Exercise requirements
Please report each line of the data below that contains the word "checkbox", copying every such line in full.

:: Data in this exercise

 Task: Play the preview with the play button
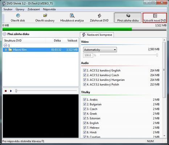(11, 91)
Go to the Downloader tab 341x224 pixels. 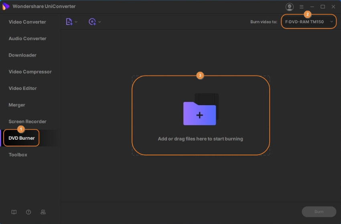coord(22,55)
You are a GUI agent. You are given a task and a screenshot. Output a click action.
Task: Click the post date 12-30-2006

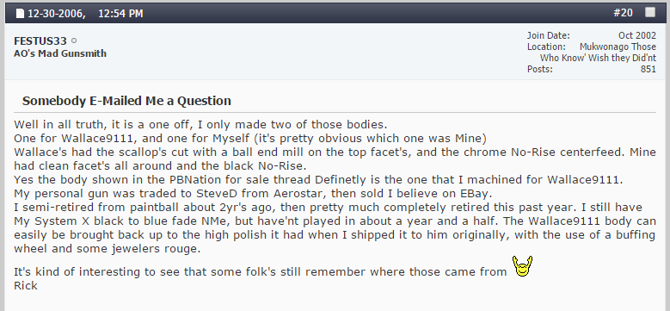pos(57,14)
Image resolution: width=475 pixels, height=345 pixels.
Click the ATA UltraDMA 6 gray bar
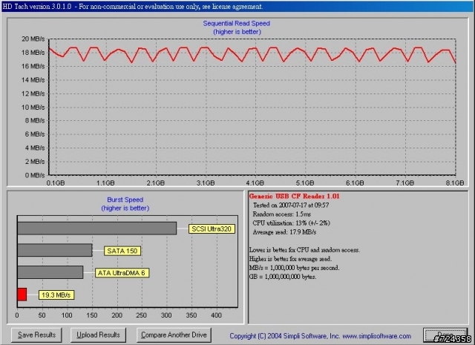50,272
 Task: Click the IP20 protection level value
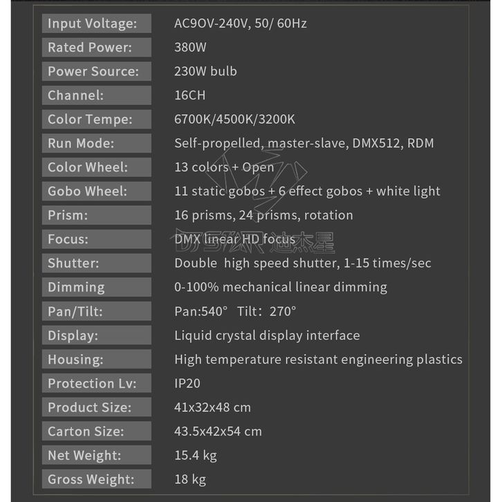pos(187,383)
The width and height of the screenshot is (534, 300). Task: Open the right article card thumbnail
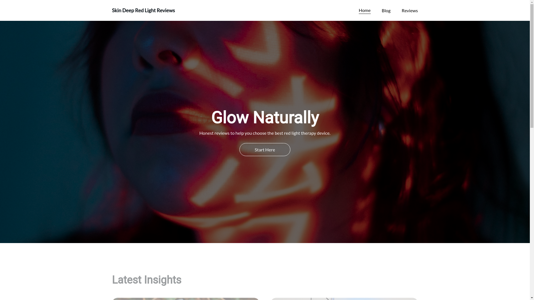click(344, 299)
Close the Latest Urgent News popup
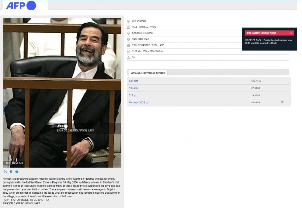The image size is (302, 208). (291, 33)
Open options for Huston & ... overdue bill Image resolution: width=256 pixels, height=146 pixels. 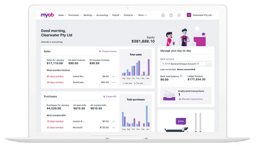113,121
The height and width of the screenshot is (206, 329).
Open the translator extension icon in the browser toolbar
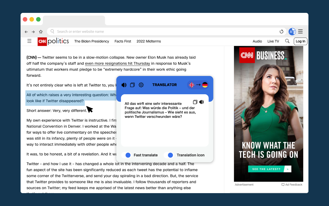tap(292, 31)
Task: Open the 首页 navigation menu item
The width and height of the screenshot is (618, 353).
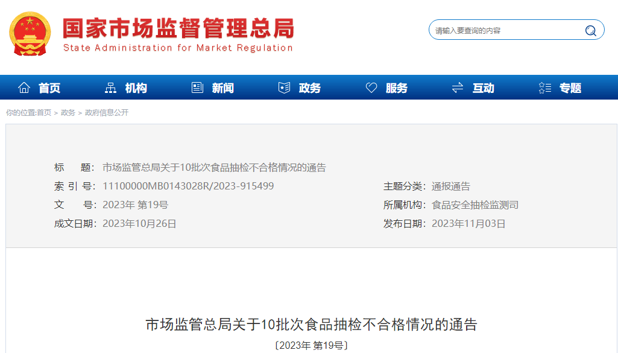Action: 49,88
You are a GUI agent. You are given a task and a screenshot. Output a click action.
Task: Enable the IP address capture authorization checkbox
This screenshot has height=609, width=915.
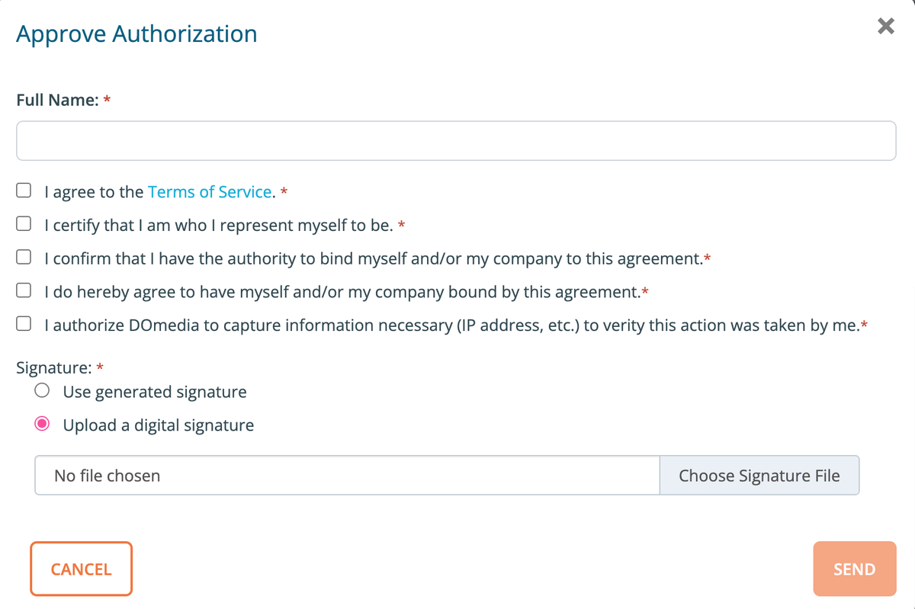23,323
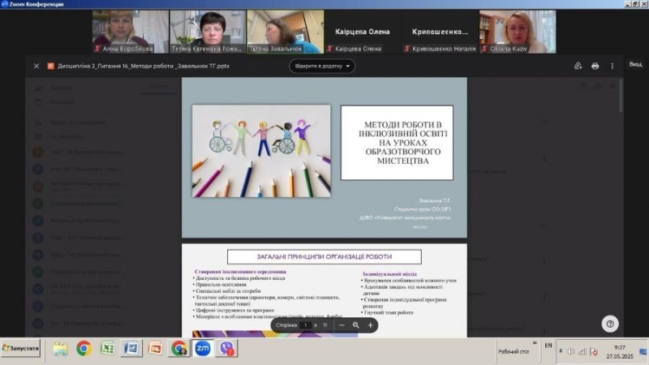The width and height of the screenshot is (649, 365).
Task: Close the file preview with X icon
Action: (37, 66)
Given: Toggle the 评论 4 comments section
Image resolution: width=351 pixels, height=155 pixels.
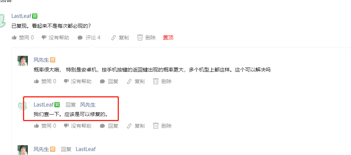Looking at the screenshot, I should tap(89, 38).
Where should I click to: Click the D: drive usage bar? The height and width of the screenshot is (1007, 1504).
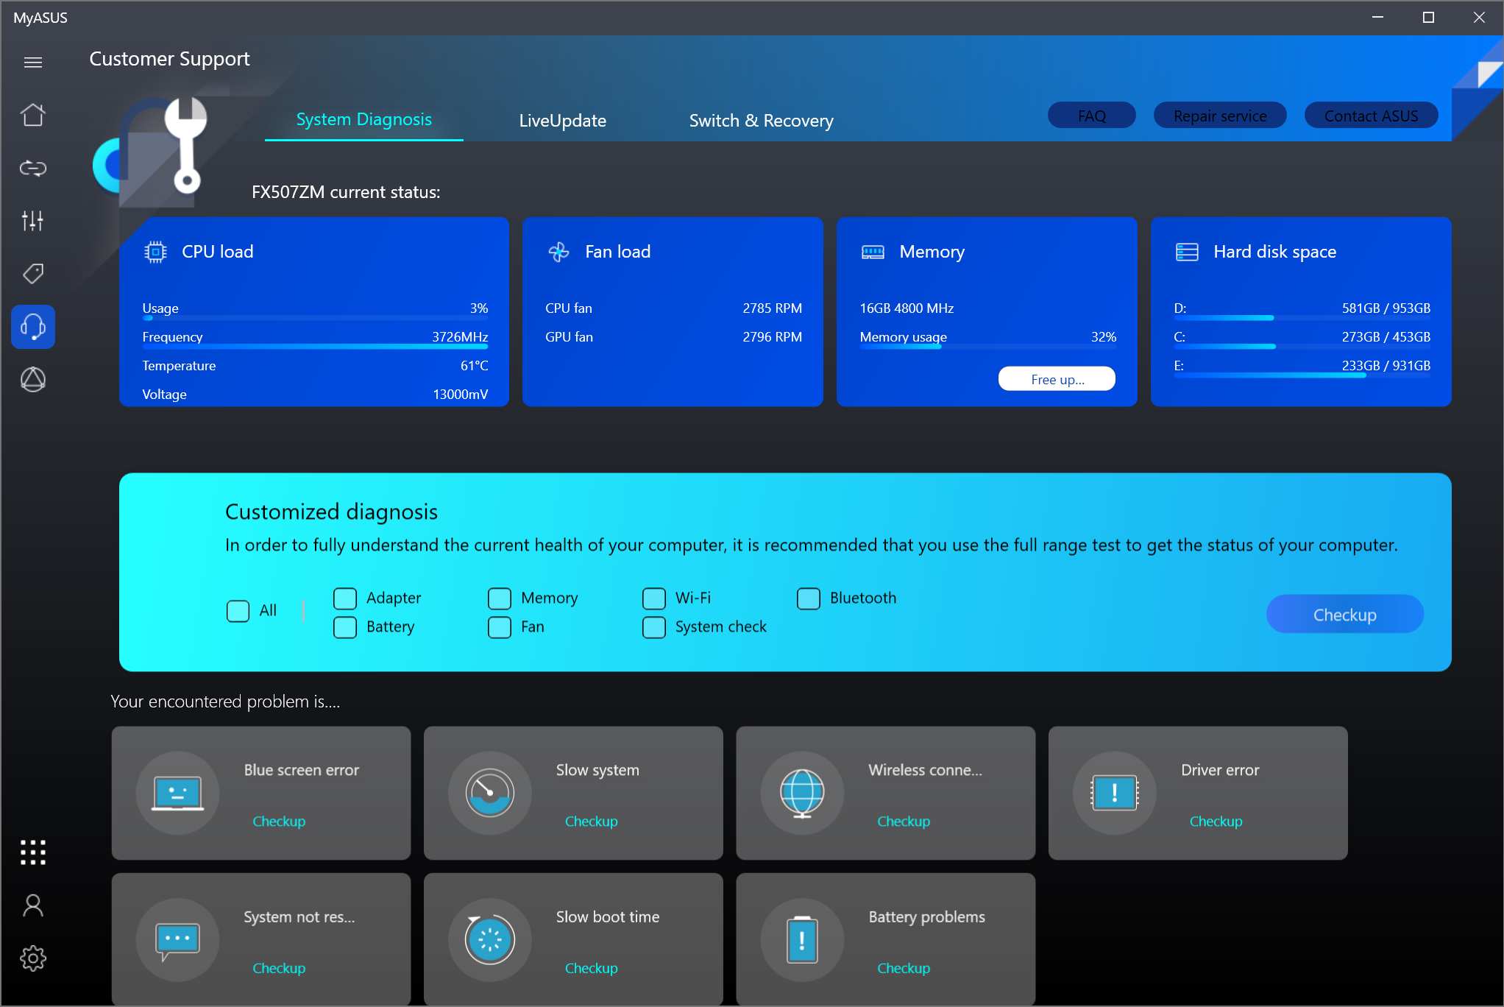point(1301,318)
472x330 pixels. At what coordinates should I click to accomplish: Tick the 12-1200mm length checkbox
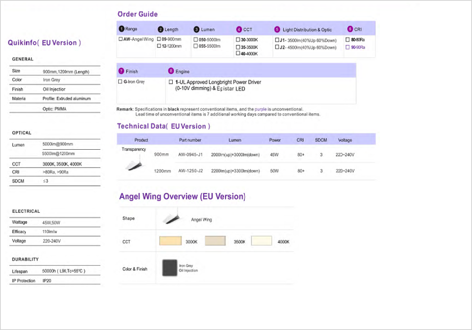coord(159,46)
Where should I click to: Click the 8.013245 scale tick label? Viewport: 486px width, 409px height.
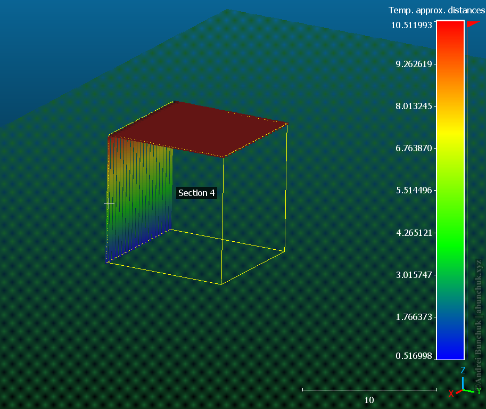coord(413,105)
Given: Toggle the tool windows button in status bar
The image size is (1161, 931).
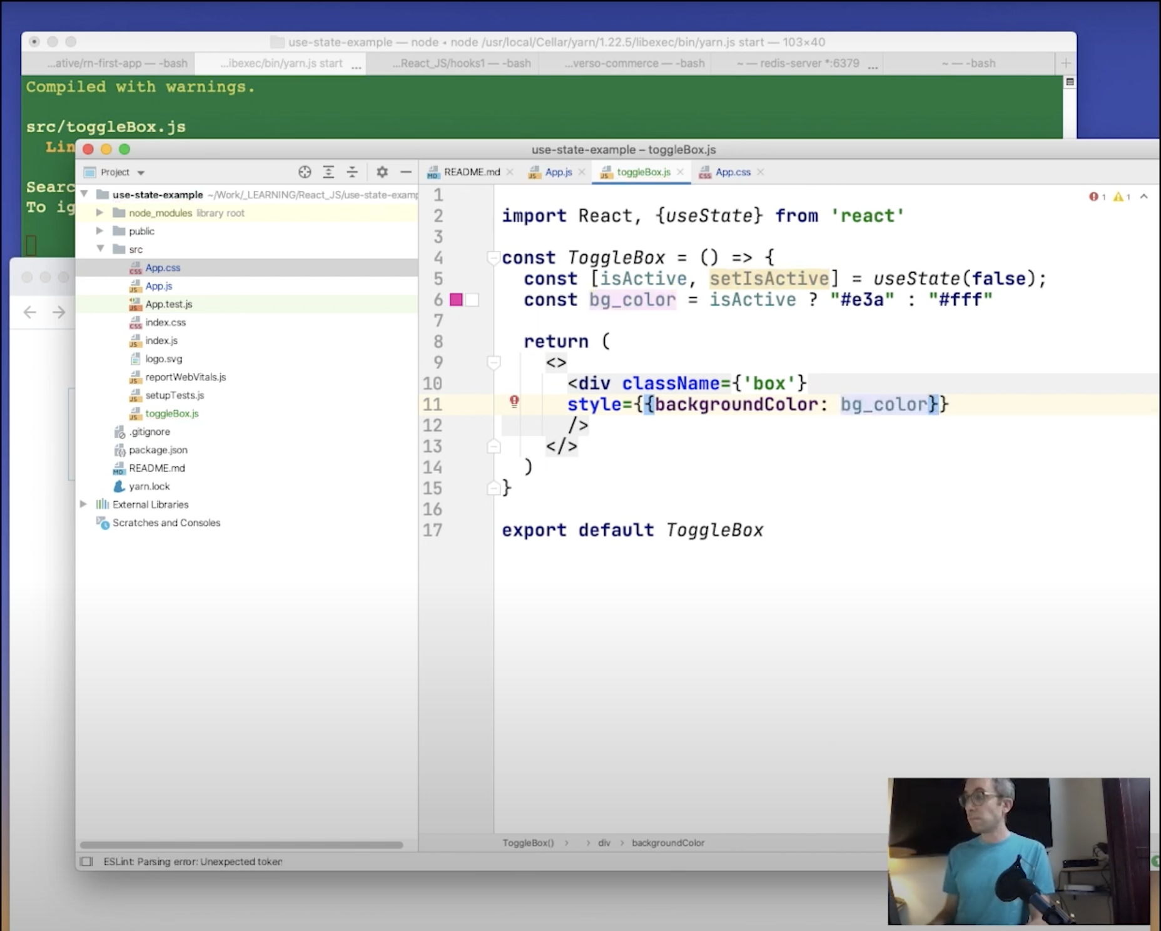Looking at the screenshot, I should click(x=87, y=862).
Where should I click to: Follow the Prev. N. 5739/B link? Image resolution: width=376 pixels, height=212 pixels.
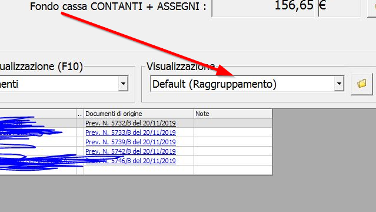(131, 142)
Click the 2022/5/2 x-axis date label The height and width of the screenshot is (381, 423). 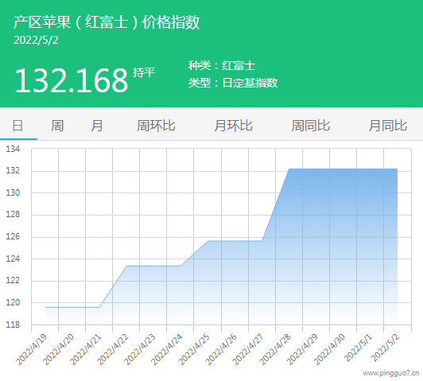[385, 348]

::::

Result for this exercise
Task: Enable the IP address capture authorization checkbox
472x330 pixels. At what coordinates should I click to accomplish: Tick the 12-1200mm length checkbox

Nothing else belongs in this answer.